Collected data entries:
________________

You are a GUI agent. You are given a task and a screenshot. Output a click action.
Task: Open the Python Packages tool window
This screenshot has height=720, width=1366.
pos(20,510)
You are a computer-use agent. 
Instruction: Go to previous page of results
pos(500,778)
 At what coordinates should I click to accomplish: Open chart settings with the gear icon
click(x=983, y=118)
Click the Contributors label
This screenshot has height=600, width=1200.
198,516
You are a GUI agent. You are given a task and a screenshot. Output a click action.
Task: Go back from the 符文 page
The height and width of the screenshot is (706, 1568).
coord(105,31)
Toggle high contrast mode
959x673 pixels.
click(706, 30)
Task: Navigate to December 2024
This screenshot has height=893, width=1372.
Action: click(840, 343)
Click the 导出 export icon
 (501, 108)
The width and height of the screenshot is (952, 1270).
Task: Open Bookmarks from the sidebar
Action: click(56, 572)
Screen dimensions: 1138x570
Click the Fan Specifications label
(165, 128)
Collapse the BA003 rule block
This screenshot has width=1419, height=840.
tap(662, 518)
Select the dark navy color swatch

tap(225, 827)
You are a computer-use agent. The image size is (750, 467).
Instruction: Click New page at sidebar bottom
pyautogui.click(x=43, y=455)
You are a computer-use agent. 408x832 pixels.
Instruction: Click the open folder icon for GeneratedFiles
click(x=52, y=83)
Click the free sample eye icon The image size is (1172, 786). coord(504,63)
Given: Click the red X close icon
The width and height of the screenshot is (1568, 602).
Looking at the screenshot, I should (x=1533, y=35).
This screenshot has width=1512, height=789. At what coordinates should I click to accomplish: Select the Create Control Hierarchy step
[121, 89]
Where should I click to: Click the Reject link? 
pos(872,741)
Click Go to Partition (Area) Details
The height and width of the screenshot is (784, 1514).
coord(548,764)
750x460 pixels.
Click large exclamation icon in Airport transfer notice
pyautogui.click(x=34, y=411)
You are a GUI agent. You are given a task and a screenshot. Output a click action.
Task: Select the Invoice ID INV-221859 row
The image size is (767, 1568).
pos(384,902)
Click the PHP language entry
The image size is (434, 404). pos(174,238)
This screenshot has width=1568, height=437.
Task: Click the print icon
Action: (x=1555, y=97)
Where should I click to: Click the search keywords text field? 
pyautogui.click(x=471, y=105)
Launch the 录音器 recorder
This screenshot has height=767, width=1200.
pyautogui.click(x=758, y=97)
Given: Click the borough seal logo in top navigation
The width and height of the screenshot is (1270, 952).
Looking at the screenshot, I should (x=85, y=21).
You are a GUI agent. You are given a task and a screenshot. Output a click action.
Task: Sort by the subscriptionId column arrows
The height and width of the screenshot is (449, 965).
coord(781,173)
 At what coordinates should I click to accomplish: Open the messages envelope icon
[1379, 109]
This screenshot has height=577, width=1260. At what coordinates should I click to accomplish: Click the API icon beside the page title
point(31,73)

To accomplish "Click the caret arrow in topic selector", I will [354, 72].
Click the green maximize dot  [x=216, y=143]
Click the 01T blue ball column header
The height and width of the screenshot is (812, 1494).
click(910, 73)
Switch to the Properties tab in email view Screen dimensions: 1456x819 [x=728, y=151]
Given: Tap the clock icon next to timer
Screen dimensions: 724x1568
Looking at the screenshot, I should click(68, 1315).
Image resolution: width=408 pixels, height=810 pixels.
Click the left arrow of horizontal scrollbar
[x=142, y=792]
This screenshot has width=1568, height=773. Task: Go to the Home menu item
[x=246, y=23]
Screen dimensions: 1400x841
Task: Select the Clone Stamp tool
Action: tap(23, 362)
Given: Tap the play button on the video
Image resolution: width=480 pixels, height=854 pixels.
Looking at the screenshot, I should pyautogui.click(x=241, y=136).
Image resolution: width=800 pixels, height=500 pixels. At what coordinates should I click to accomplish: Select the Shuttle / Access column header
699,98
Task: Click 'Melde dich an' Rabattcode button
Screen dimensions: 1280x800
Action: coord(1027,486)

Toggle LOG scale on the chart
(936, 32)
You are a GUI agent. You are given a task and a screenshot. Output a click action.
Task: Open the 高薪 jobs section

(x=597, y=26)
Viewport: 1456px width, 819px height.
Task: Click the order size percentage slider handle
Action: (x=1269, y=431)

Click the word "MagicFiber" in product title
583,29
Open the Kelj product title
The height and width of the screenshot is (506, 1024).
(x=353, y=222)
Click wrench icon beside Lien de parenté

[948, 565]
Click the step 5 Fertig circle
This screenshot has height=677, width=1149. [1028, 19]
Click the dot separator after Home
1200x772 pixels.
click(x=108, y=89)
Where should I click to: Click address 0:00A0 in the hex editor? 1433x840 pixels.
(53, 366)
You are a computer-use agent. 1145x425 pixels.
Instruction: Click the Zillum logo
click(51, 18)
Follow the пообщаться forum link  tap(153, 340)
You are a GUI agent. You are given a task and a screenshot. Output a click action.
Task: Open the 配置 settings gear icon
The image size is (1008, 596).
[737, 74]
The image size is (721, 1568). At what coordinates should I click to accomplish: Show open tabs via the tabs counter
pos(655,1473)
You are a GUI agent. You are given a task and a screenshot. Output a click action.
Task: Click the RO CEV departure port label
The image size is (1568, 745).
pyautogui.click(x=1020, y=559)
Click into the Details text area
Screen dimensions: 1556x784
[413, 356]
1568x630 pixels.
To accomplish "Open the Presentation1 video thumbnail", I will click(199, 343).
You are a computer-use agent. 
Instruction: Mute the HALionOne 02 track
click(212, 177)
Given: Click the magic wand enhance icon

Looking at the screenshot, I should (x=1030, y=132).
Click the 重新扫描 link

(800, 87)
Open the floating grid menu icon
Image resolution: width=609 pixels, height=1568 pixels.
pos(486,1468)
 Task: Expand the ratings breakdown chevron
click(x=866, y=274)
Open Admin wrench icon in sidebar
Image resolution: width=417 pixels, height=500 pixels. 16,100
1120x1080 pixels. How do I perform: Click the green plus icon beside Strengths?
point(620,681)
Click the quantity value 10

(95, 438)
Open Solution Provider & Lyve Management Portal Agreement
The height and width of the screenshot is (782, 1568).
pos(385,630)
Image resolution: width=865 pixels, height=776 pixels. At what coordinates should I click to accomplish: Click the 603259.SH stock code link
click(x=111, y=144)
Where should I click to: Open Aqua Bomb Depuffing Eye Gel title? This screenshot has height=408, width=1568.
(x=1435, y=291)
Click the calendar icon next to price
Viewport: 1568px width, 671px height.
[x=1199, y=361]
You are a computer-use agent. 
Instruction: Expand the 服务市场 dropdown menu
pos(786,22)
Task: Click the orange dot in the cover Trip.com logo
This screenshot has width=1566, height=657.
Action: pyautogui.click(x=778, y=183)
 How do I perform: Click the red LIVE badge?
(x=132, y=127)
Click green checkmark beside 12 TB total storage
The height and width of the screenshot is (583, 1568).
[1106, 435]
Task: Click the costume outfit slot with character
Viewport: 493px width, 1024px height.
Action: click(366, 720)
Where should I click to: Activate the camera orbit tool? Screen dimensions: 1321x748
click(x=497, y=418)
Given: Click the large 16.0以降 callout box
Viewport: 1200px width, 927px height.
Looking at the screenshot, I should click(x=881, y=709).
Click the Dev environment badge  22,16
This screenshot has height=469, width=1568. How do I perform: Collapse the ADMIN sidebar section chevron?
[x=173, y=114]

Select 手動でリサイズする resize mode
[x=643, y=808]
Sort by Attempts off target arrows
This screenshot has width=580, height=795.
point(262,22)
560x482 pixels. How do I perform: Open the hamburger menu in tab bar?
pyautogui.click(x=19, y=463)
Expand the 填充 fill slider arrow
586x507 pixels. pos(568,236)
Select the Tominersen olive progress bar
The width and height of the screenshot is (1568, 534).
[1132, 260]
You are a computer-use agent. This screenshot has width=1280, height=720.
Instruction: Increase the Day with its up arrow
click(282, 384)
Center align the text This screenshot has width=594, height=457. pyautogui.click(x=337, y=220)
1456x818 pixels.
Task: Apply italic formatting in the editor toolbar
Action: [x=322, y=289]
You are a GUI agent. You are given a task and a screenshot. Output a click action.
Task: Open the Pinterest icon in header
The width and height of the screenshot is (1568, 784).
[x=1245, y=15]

________________

What you should do: Give the exact lines, and only those, from the line containing "Open Admin wrench icon in sidebar" through the line containing "Click green checkmark" in the entries above.

Output:
Open Admin wrench icon in sidebar
Image resolution: width=417 pixels, height=500 pixels. 16,100
1120x1080 pixels. How do I perform: Click the green plus icon beside Strengths?
point(620,681)
Click the quantity value 10

(95, 438)
Open Solution Provider & Lyve Management Portal Agreement
The height and width of the screenshot is (782, 1568).
pos(385,630)
Image resolution: width=865 pixels, height=776 pixels. At what coordinates should I click to accomplish: Click the 603259.SH stock code link
click(x=111, y=144)
Where should I click to: Open Aqua Bomb Depuffing Eye Gel title? This screenshot has height=408, width=1568.
(x=1435, y=291)
Click the calendar icon next to price
Viewport: 1568px width, 671px height.
[x=1199, y=361]
You are a computer-use agent. 
Instruction: Expand the 服务市场 dropdown menu
pos(786,22)
Task: Click the orange dot in the cover Trip.com logo
This screenshot has width=1566, height=657.
Action: pyautogui.click(x=778, y=183)
 How do I perform: Click the red LIVE badge?
(x=132, y=127)
Click green checkmark beside 12 TB total storage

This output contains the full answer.